My cell potentials listed in order from the question are -0.12, -0.13, 0.86, 0.44, and 0.56. I had problems working the machine and I added that as a source of error.

Also for my half reactions, I got these answers from the first 3 in order from the question listed above,

Cu-->Cu^2+
Zn^2+-->Zn
Ag^+-->Ag
Someone was explaining to me on how to write half reactions over and over again and I am still confused, and I know my answers are definitely wrong.

I just realized my question was cut off, sorry:


Write the half cell reactions of the

1) Cu/Cu^2+(0.1M)//Ag^+(0.1M)/Ag
2) Zn/Zn^2+ (0.1M)//Cu^2+(0.1M)/Cu
3) Zn/Zn^2+(0.1M)//Ag^+(0.1M)/Ag
4) Zn/Zn(NH3)4^2+*0.5M)//Ag^+(0.1M)/Ag
5) Zn^2+(aq)+4NH3(aq) <--> Zn(NH3)4^2+(aq)
6) Ag/AgCl//Ag^+(0.1M)/Ag

Also around what range of numerical results would be expected of their cell potentials, polarities, Kfs, Keqs, and E cell values would be expected here?

For #2.

The half rxn are
Zn ==> Zn^2+ + 2e and
Cu^2+ + 2e == Cu

To find Ehalf cell for Zn use
E = Eocell - (0.05916/n)*log[1/(Zn^2+)]. Plug in the (Zn^2+), calculate Ehalf cell (using the reduction potential you find in your standard potential table), then reverse the sign and add it to the potential you calculate for Cu half cell. That will give you the theoretical Ecell at the concns you have listed for Cu^2+ and Zn^2+. It will also give you the sign of Ecell.
Use Ecell calculated to arrive at Keq or Kf from nFE = RT*lnK

To determine the half-cell reactions for the given cases, we need to follow a few steps. Here's the process:

Step 1: Identify the species being oxidized and reduced in the half-cell reactions.
- The species being oxidized undergoes oxidation, resulting in the loss of electrons.
- The species being reduced undergoes reduction, resulting in the gain of electrons.

Step 2: Write the balanced chemical equation for the redox reactions.
- Ensure that the number of atoms and charges are balanced on both sides of the equation.

Step 3: Determine the half-cell reactions.
- The half-cell reactions can be written by just focusing on the oxidation and reduction half-reactions.

Now, let's apply this process to the given cases:

1) Cu/Cu^2+(0.1M)//Ag^+(0.1M)/Ag
- The species being oxidized is Cu (Cu → Cu^2+ + 2e^-).
- The species being reduced is Ag^+ (Ag^+ + e^- → Ag).

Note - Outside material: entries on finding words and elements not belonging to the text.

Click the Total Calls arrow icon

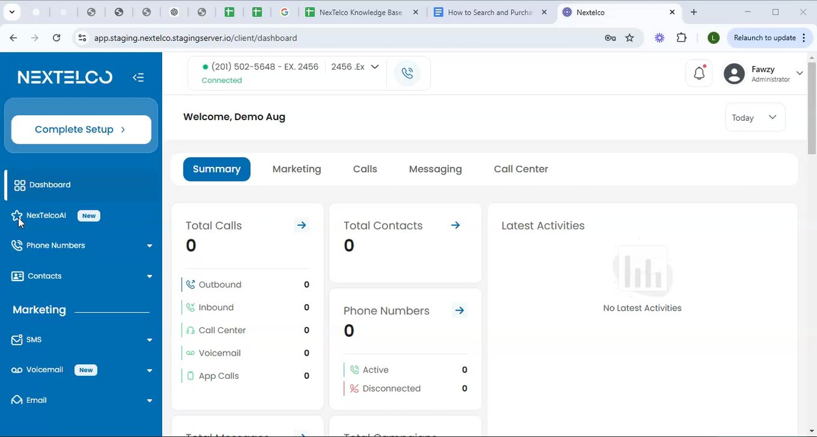point(301,225)
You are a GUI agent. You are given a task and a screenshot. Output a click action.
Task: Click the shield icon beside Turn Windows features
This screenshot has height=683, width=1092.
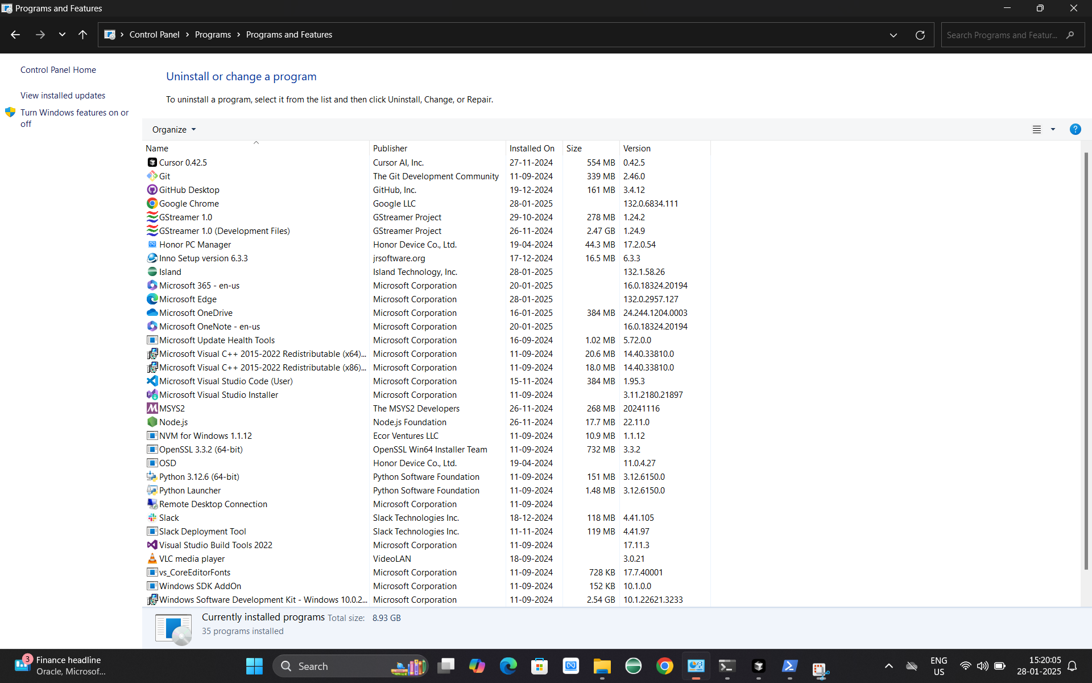10,113
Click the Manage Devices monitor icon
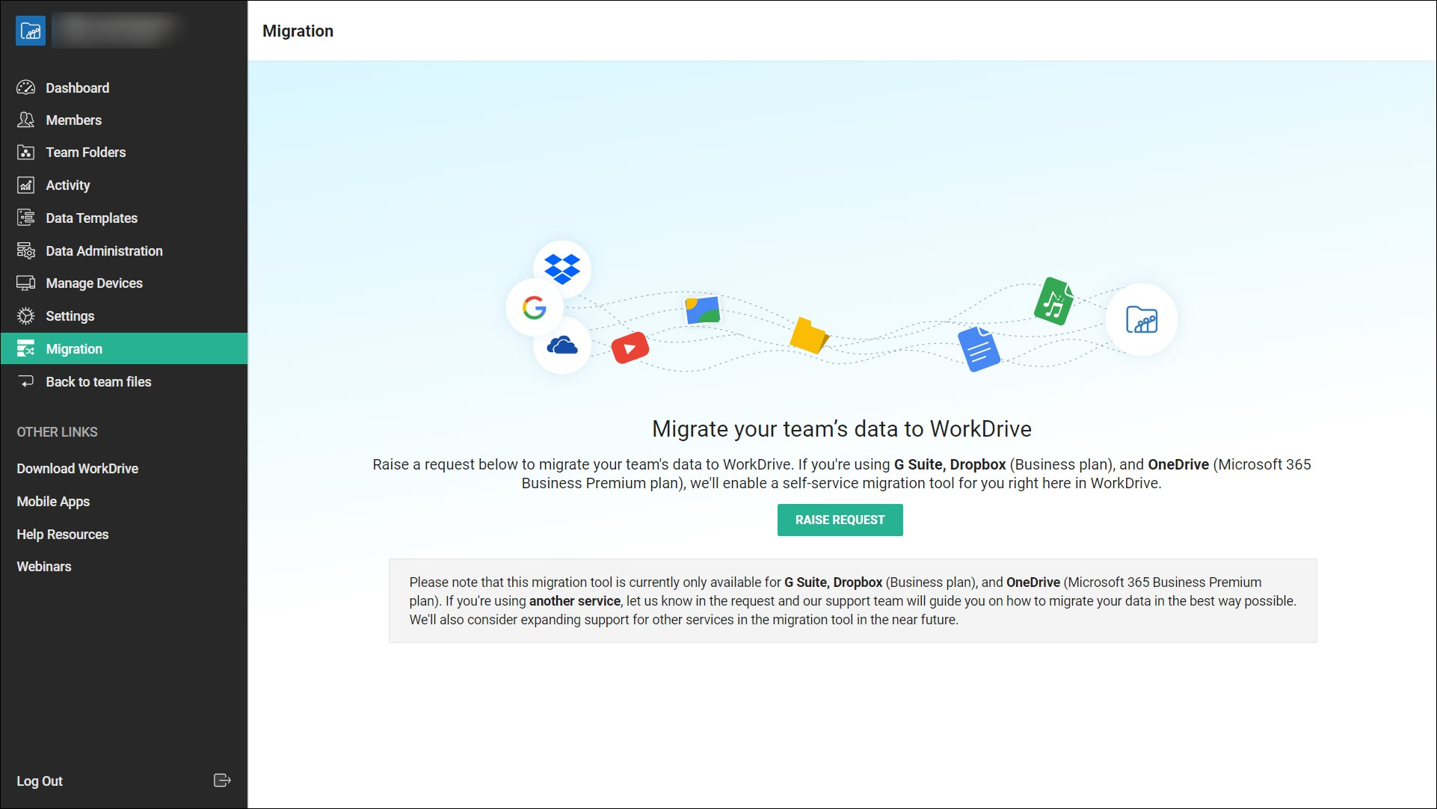 (x=25, y=283)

2) Zn/Zn^2+(0.1M)//Cu^2+(0.1M)/Cu
- The species being oxidized is Zn (Zn → Zn^2+ + 2e^-).
- The species being reduced is Cu^2+ (Cu^2+ + 2e^- → Cu).

3) Zn/Zn^2+(0.1M)//Ag^+(0.1M)/Ag
- The species being oxidized is Zn (Zn → Zn^2+ + 2e^-).
- The species being reduced is Ag^+ (Ag^+ + e^- → Ag).

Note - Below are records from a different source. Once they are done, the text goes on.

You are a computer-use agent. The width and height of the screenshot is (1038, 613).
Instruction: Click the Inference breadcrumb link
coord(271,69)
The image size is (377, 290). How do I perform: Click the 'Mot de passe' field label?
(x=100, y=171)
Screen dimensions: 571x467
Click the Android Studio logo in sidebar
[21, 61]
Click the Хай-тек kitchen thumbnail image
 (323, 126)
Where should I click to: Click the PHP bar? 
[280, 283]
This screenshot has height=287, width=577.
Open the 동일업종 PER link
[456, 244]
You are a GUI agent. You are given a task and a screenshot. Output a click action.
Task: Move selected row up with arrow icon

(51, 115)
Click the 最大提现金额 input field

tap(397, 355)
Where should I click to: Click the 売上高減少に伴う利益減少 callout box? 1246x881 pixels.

4) Zn/Zn(NH3)4^2+*0.5M)//Ag^+(0.1M)/Ag
- The species being oxidized is Zn (Zn → Zn(NH3)4^2+ + 2e^-).
- The species being reduced is Ag^+ (Ag^+ + e^- → Ag).

5) Zn^2+(aq) + 4NH3(aq) ⇌ ...

Unfortunately, the information provided for the fifth case is incomplete, as there is no complete equation or reactant/product given. Without further data, it is not possible to determine the half-cell reactions.

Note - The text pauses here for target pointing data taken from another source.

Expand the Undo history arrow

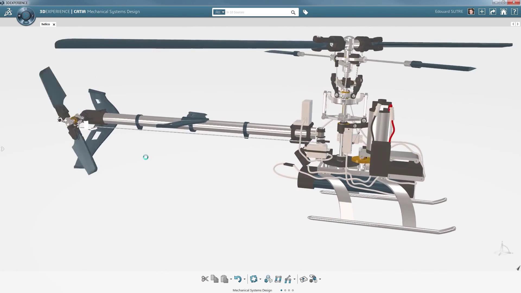click(x=244, y=279)
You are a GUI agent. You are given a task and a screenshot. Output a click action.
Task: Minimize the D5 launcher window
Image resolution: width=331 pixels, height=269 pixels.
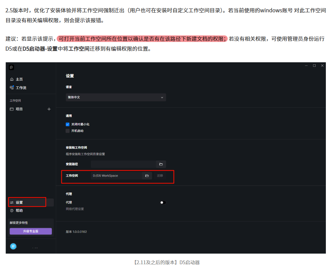(x=306, y=65)
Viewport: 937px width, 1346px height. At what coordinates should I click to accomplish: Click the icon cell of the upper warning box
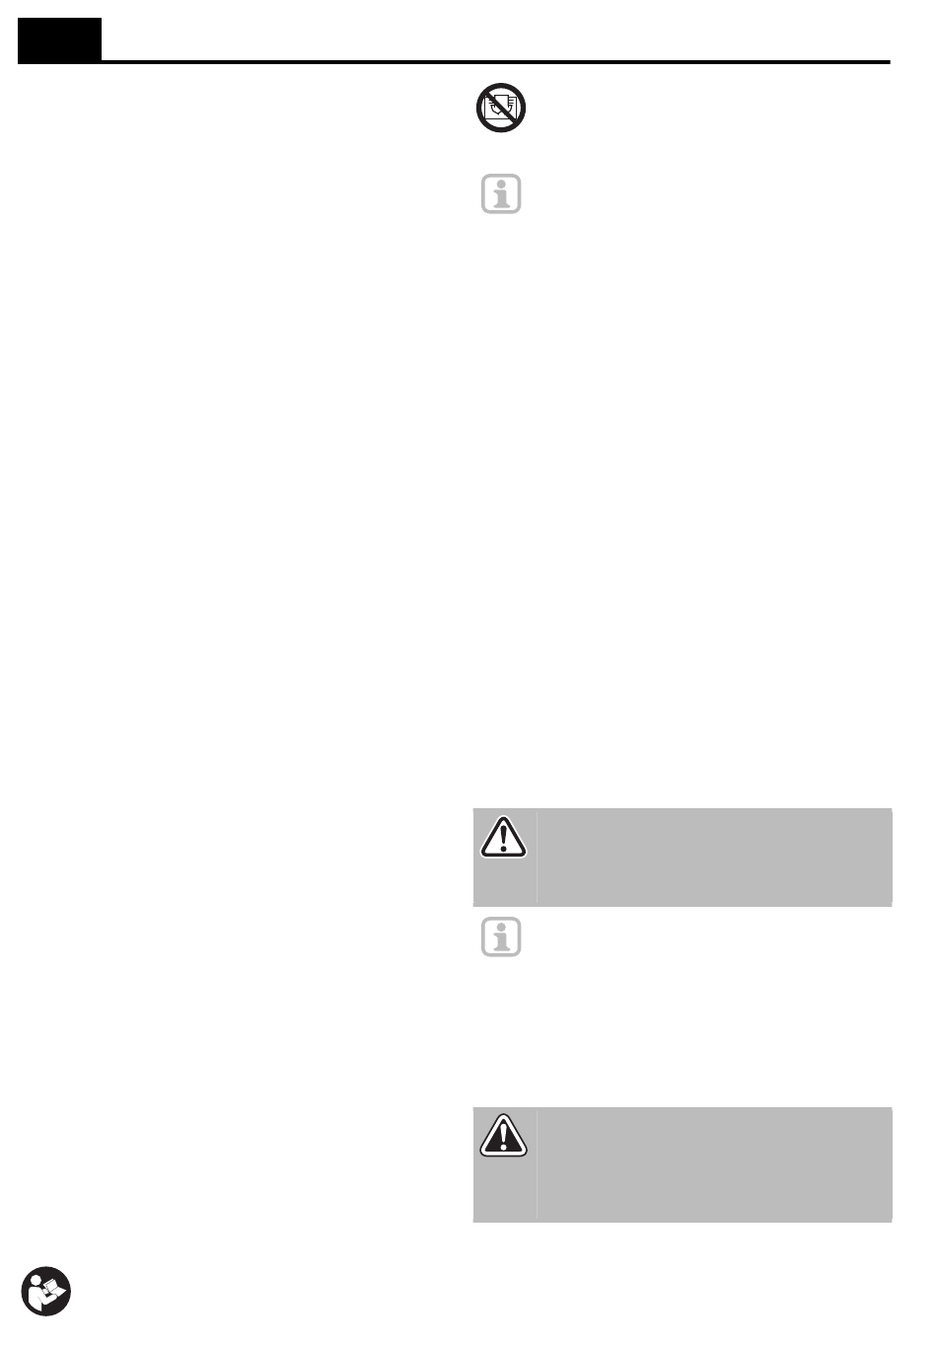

Regarding the expected numerical results in terms of cell potentials (Ecell), polarities, formation constants (Kf), and equilibrium constants (Keq), they depend on the specific reactions and concentrations involved. Without specific information, it is difficult to provide an exact range. However, generally, more positive cell potentials indicate a greater tendency for the reaction to occur spontaneously, and positive Ecell values imply cell reactions are feasible.

The polarity of the cell depends on the sign of the cell potential. Positive cell potentials indicate a spontaneous, positive-to-negative flow of electrons, representing a galvanic or voltaic cell. Negative cell potentials imply a non-spontaneous reaction and require an external power source, representing an electrolytic cell.

Formation constants (Kf) represent the stability of complex ions, where a higher Kf value indicates greater stability.

Equilibrium constants (Keq) quantify the position of a reversible reaction, with larger Keq values indicating a more favorable equilibrium position.

Remember, for more precise numerical values, you would need specific concentration values and the full reaction equations.